It would be helpful if statistics on the distribution of significant scores from E row comparison after the t-test are provided. Further, you have so far compared allosteric with orthosteric, it would be interesting to compare the same distribution/statistics with allosteric vs. non-orthosteric residues. It may serve as a very good benchmark. The idea would be to see if the events of significance from allosteric vs. orthosteric are different/unique if we pick and compare any two random patches in the protein.

As suggested, we have added some examples of distributions of the statistics corresponding to significant scores obtained from the t-test (Figure 3—figure supplement 2).

We also have added the difference between the evolutionary coupling between orthosteric and allosteric pockets and the evolutionary coupling between two random patches in the protein in the revised manuscript (The last paragraph of The evolutionary coupling between orthosteric and allosteric sites is stronger). For each protein in the data set, two residues that are not part of the orthosteric and allosteric sites were randomly selected from the surface residues. Among them, one was taken as the first center and the residues around it with the same number as the residues in orthosteric pocket were selected as patch1; and the other residue was taken as the second center and the residues around it with the same number as the residues in allosteric pocket were selected as patch2. Then we calculated the evolutionary coupling strength between the patch1 and patch2. The process was repeated four times, and then the mean and standard deviation of the evolutionary coupling strength were calculated. We then compared the evolutionary coupling strength between patch1 and patch2 with that between orthosteric and allosteric sites. The results showed that the evolutionary coupling strength between orthosteric and allosteric sites was significantly higher than that between two random patches (Figure 2—figure supplement 3). In other words, there is intrinsic evolutionary coupling between orthosteric and allosteric sites, which is different from the evolutionary coupling between any two random patches.

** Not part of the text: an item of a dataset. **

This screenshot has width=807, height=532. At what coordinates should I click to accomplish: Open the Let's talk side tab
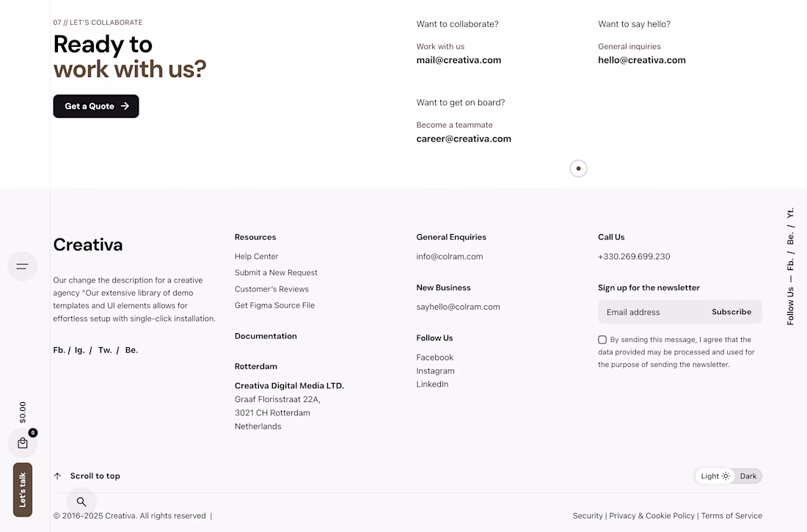coord(23,489)
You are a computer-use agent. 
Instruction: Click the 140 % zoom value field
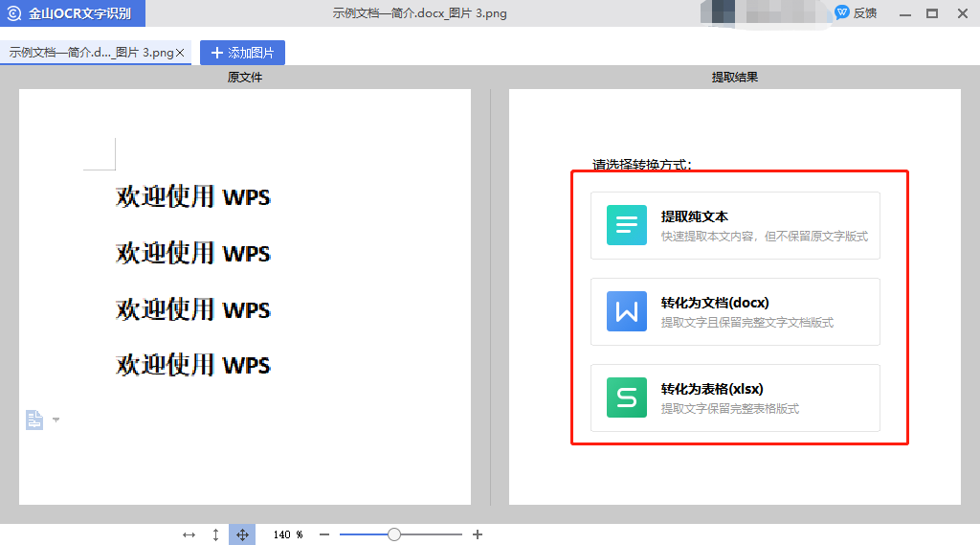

A boxplot of Zscores for All, top200, top300, top400 pairs from Figure 1—figure supplement 2 would be very informative.

We have added the boxplot of Z-scores for All, top200, top300, top400 pairs from Figure 1—figure supplement 2 as suggested (Figure 2—figure supplement 2C).

As you have been using top zscore residues (>0.5 or >0.9 for enzymes), direct or indirect evidence for the statement in lines 306-307 is not very apparent from the provided data. This has to be flushed out further.

Thank you for the suggestion. We feel sorry for not explaining clearly how weak terms in $J_{ij}$ were used in our prediction. Since orthosteric and allosteric pockets are two different pockets, the residues in the two pockets generally do not contact. Therefore, when we calculate the coevolutionary coupling between residues in the two pockets, most of the evolutionary coupling values between residues in the two pockets are relatively small, that is, they correspond to the weak terms in $J_{ij}$ , as can be seen in Figure 1D. Then we got the number of significant differences of each residue by comparing the differences of these weak evolutionary coupling values of each residue in the allosteric pocket, and normalized the number of significant differences to Z-scores. A larger Z-score indicates that the evolutionary coupling values of this residue are significantly different from the evolutionary coupling values of more residues. In other words, $J_{ij}$ and Z-score are two different metrics. We have added this detailed explanation of the use of the weak terms in $J_{ij}$ in the revised manuscript (The first paragraph of Coevolution analysis revealed key allo-residues in allosteric pockets).

Please annotate residues for which experimental data is available to compare with keyallosite predictions for example in Supplementary files 4 and 5. In the main text (line 284) you only mention one residue out of 52 to demonstrate the effectiveness of the prediction. Again a confusion matrix would help here.

Thank you for the suggestion. We have bolded the predicted key allo-residues that were annotated as functional residues by the experimental data in the previous literature in the revised Supplementary files 4 and 7 as suggested. In the main text (line 284), V225M is a representative of the functional residues already annotated with experimental data in CALB, and other functional residues annotated with experimental data are included in revised Supplementary file 7. We have added another example, V37I, and the prediction accuracy calculated based on confusion matrix was 74.0%. Although the prediction accuracy here is not very high, it is the lower bound of the prediction accuracy of KeyAlloSite. The prediction accuracy of KeyAlloSite will be higher if the residue of the unknown function we predicted is later determined to have an allosteric regulation function.

Can you please clarify if in Figure 2, number of residues refers to the number of residues from allosteric+orthosteric site?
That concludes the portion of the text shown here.